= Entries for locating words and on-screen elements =
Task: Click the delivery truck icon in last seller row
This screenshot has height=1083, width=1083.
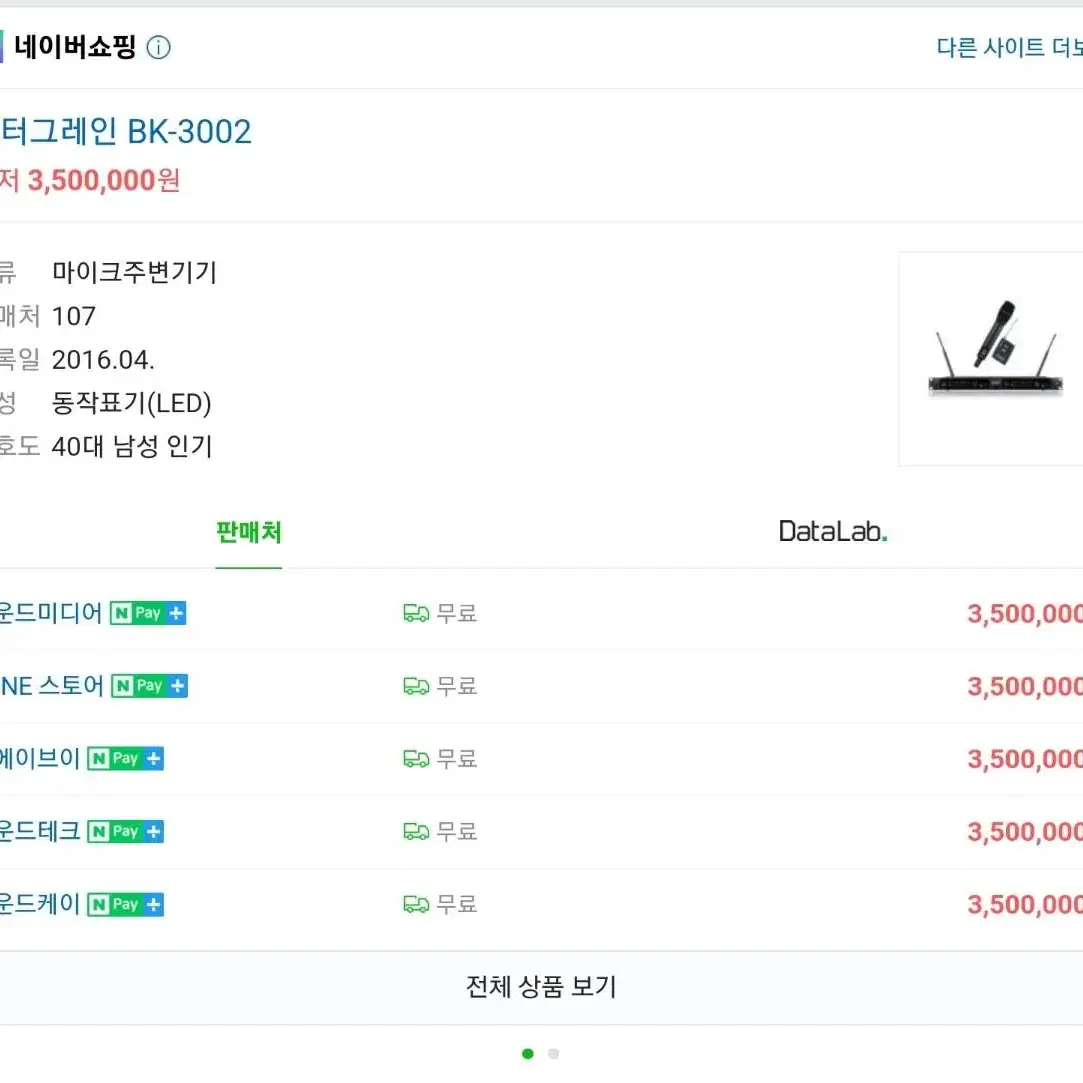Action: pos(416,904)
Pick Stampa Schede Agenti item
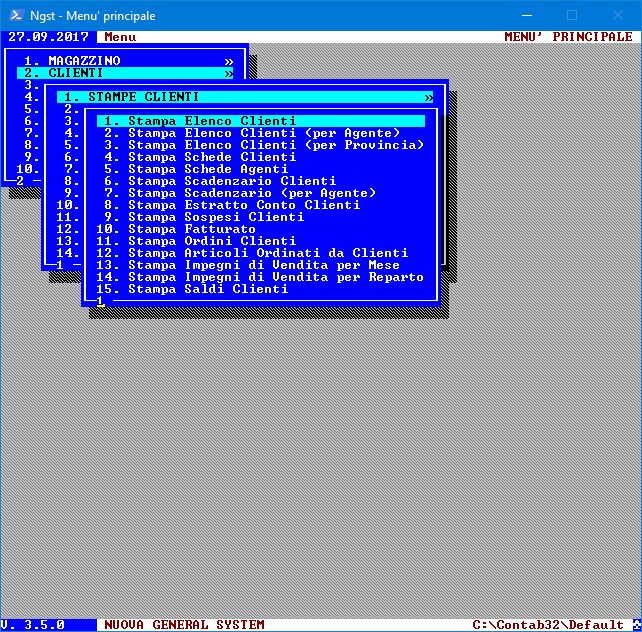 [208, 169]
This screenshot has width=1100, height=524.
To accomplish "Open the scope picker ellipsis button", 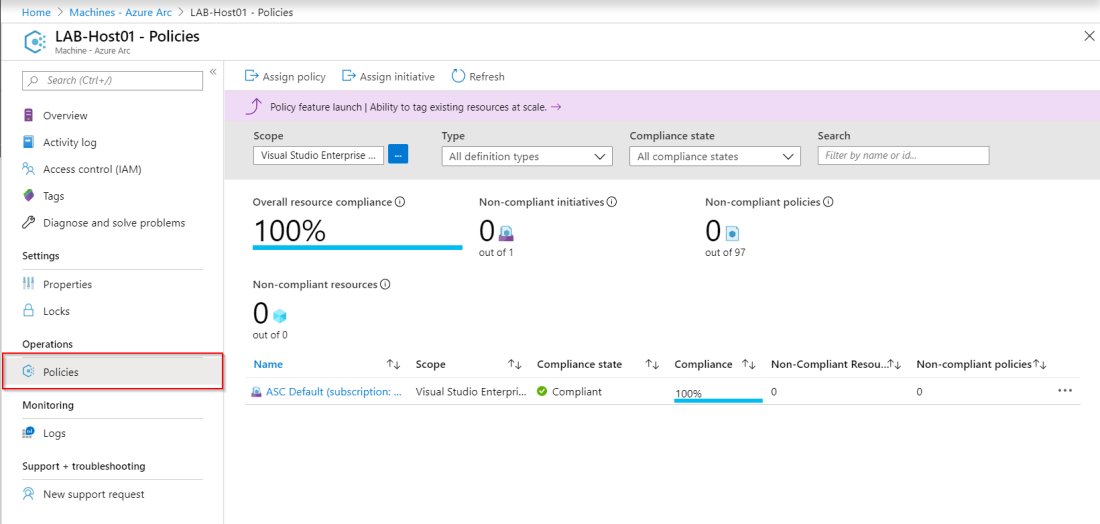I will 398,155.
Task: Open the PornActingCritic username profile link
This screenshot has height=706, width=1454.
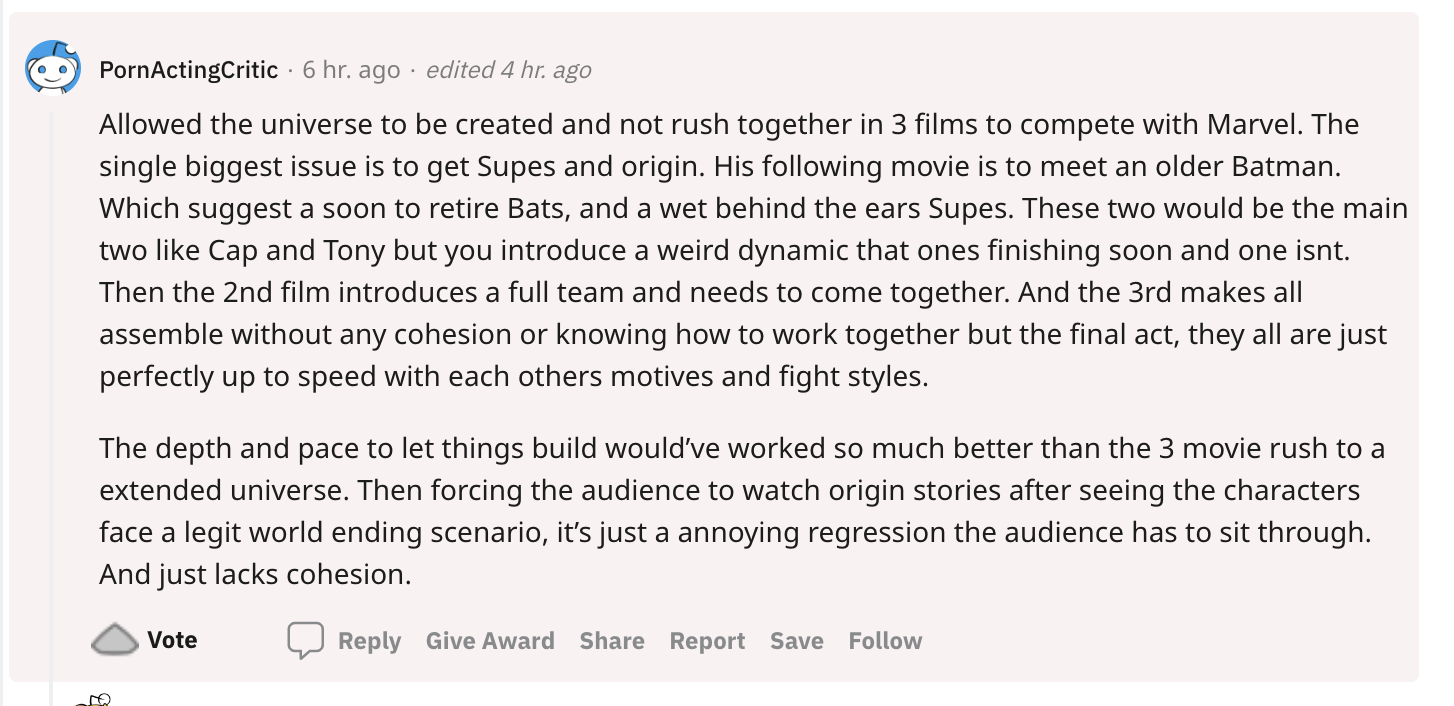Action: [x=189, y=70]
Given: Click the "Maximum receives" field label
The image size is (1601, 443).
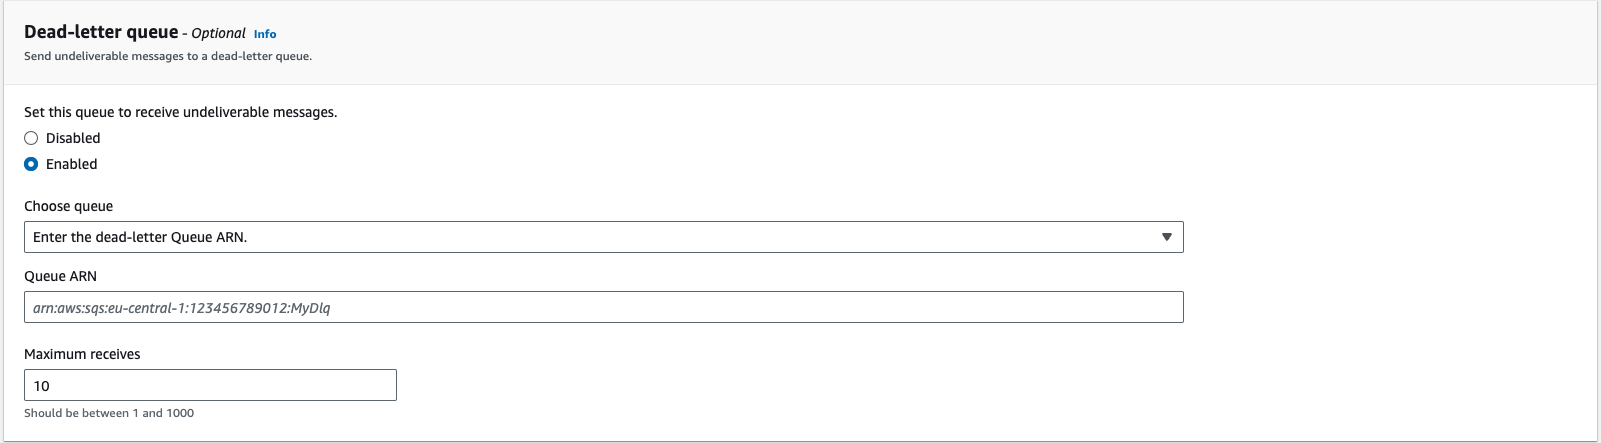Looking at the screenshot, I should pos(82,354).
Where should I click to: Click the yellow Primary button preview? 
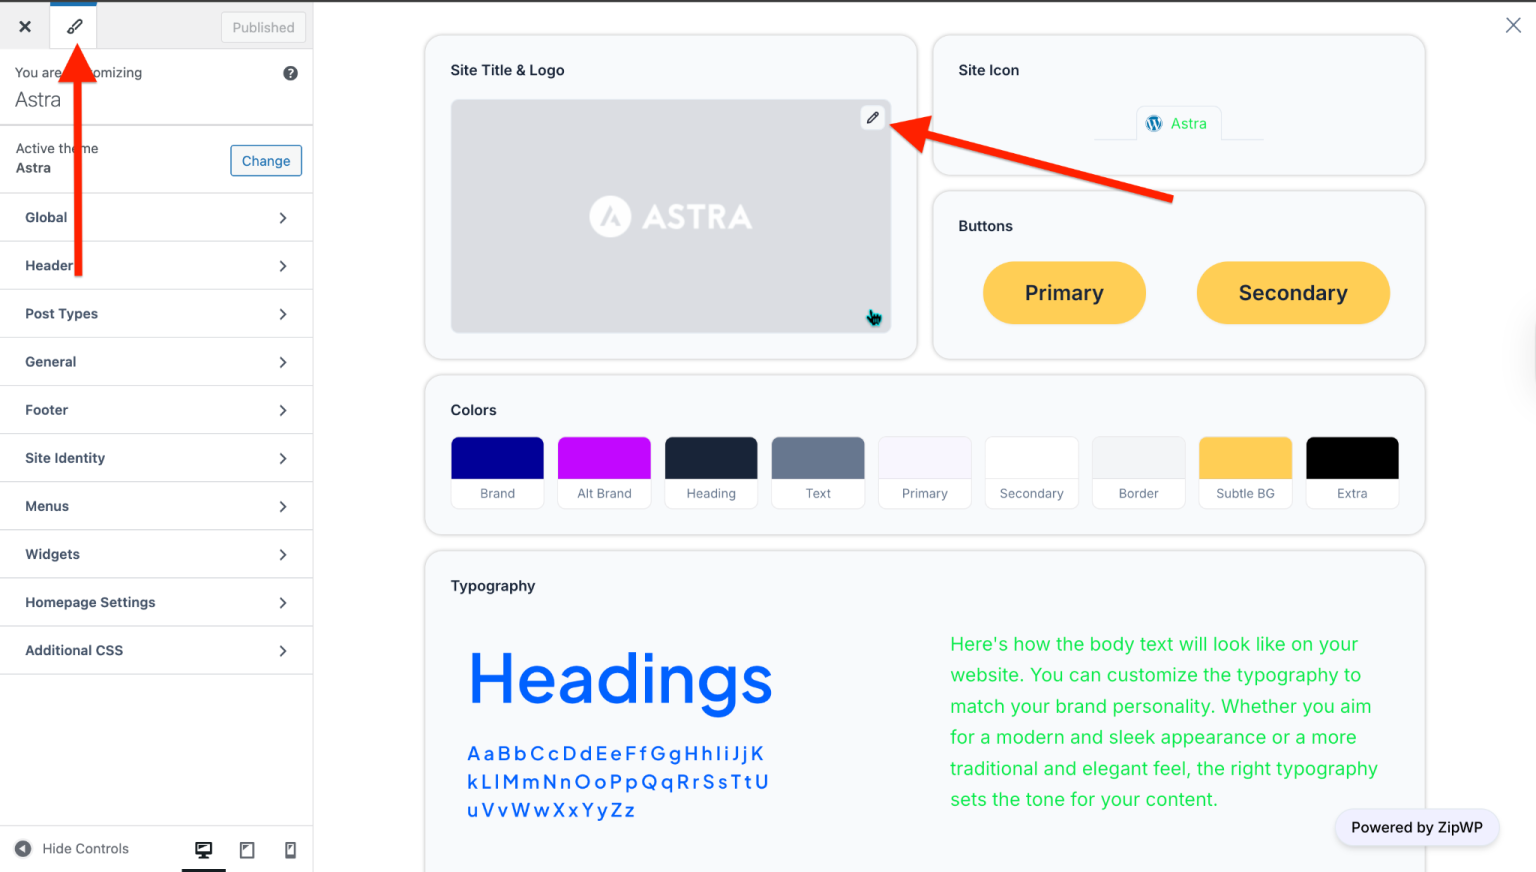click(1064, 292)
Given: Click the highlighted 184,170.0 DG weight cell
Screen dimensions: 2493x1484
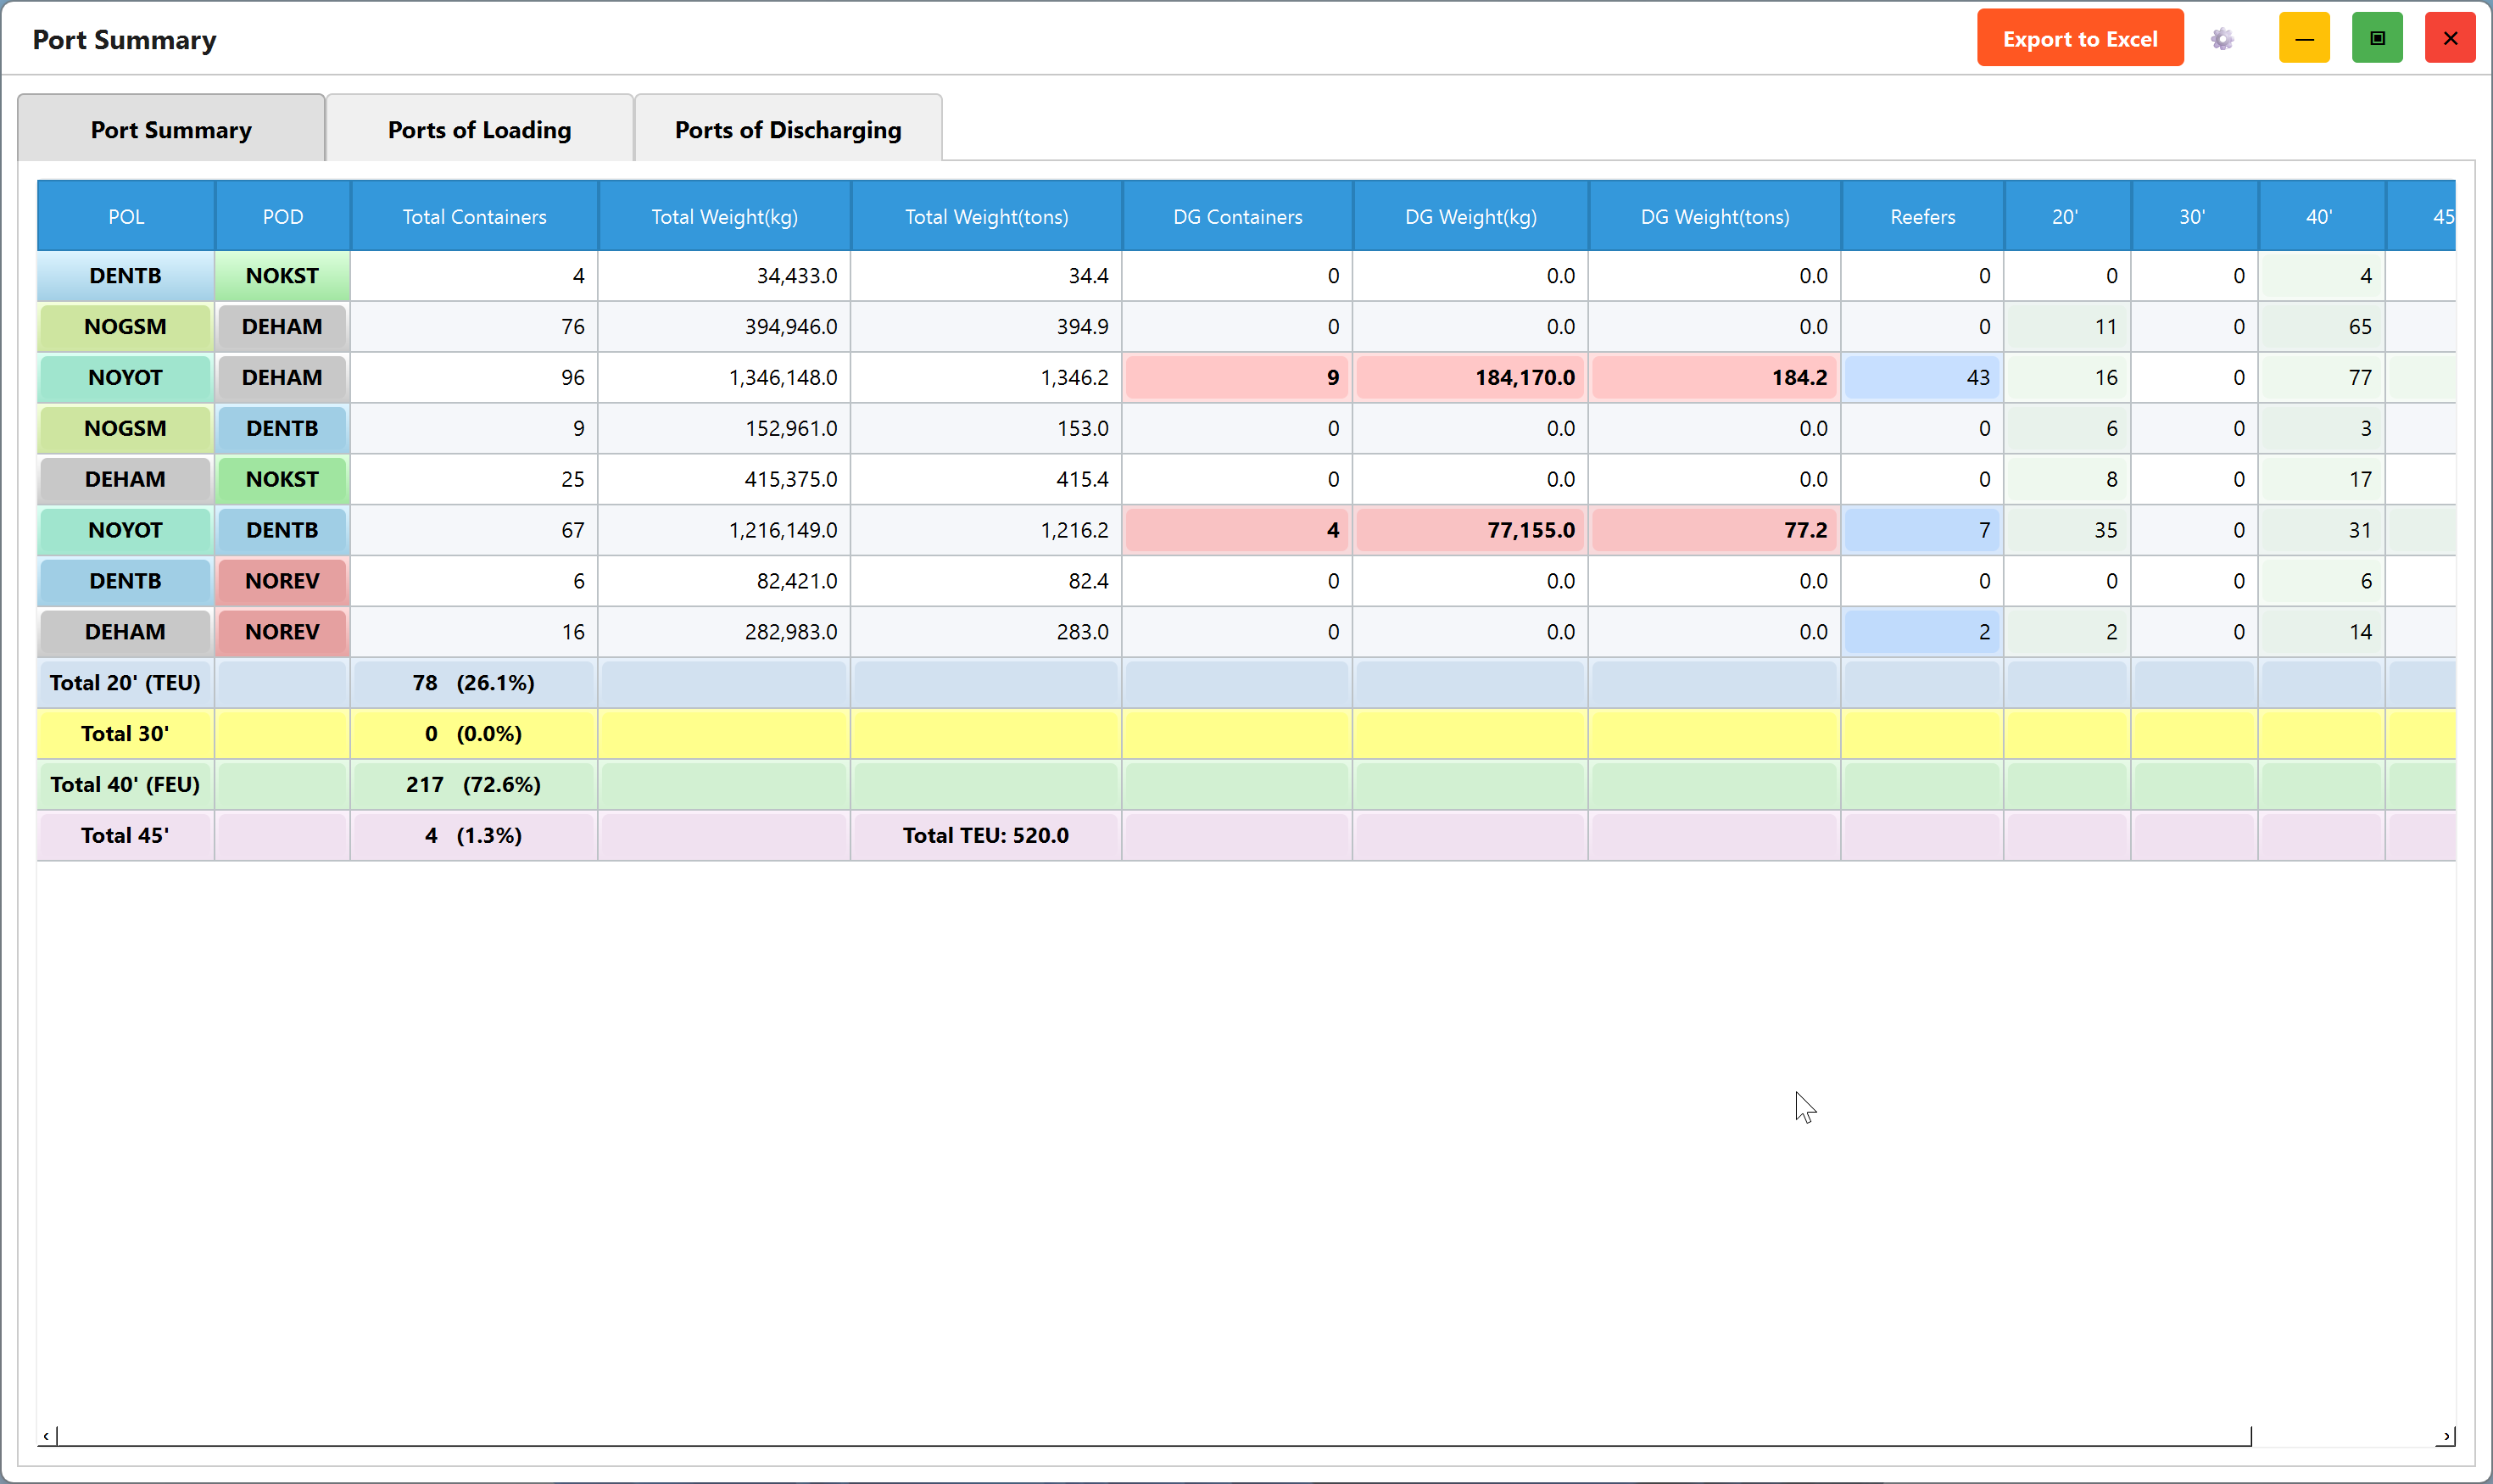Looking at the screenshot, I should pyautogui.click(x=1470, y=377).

= Exercise task =
Count the lines in the data above that contain the word "This". Reply with the number alone.

= Correct output =
3